>>>
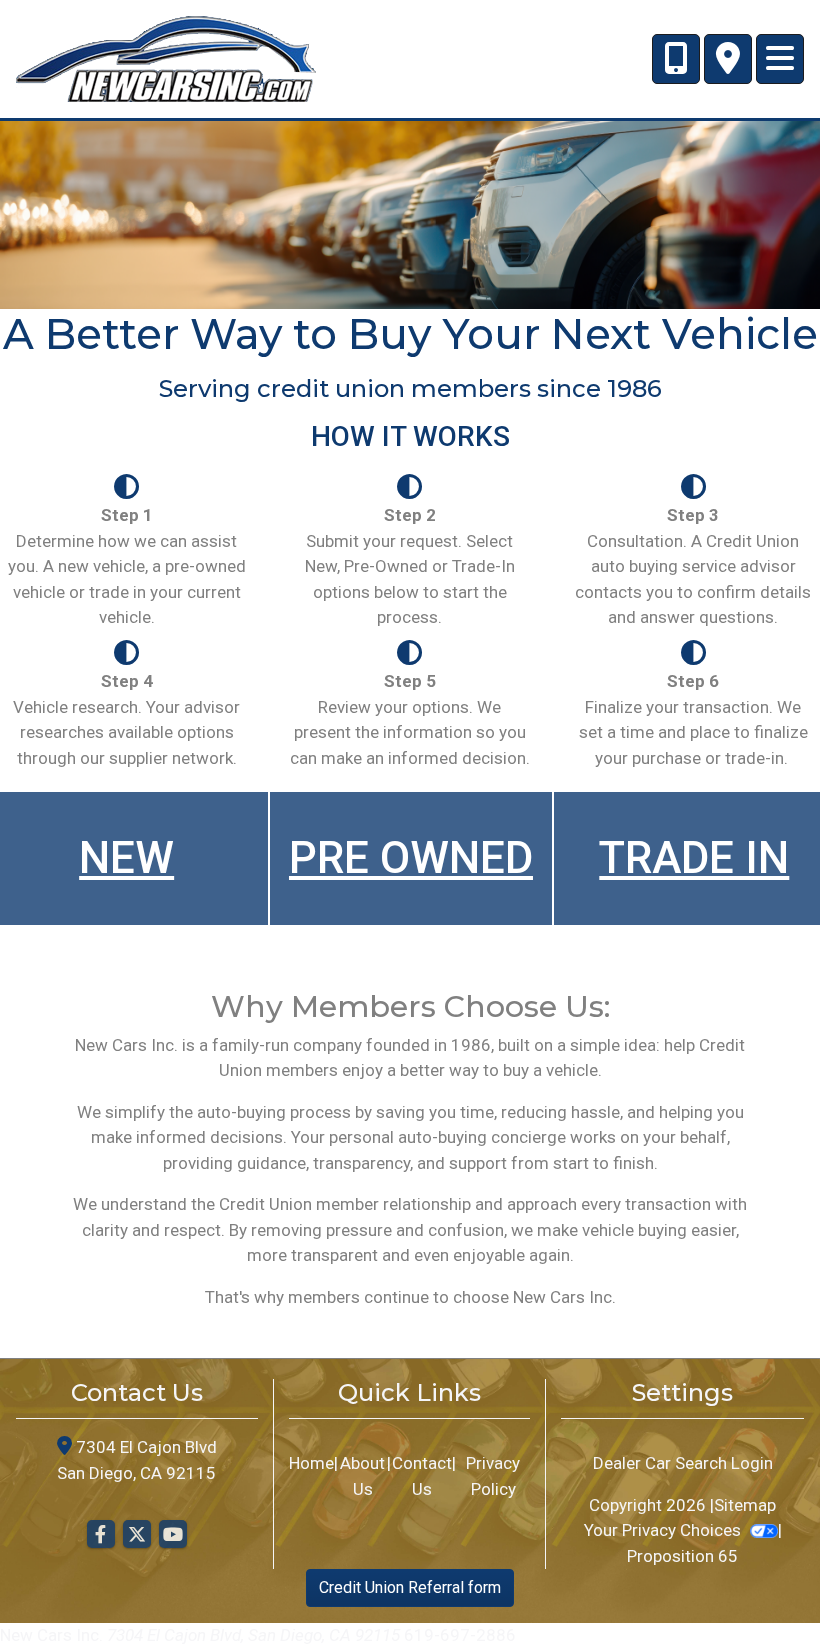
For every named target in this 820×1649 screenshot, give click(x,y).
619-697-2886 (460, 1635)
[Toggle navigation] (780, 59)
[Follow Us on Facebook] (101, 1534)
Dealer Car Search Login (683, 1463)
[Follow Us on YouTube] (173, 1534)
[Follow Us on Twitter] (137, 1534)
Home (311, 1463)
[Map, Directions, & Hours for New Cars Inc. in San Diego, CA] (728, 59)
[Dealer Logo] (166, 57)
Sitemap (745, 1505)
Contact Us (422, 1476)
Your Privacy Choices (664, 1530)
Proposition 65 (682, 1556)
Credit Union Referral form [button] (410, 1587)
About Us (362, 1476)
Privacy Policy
<<<
## YOUR INSTRUCTIONS
Your answer must be an exact transcription of the lines from the one containing "[Follow Us on Facebook] (101, 1534)" through the last line of the records above, and nothing else.

## ANSWER TO THIS PROBLEM
[Follow Us on Facebook] (101, 1534)
Dealer Car Search Login (683, 1463)
[Follow Us on YouTube] (173, 1534)
[Follow Us on Twitter] (137, 1534)
Home (311, 1463)
[Map, Directions, & Hours for New Cars Inc. in San Diego, CA] (728, 59)
[Dealer Logo] (166, 57)
Sitemap (745, 1505)
Contact Us (422, 1476)
Your Privacy Choices (664, 1530)
Proposition 65 (682, 1556)
Credit Union Referral form [button] (410, 1587)
About Us (362, 1476)
Privacy Policy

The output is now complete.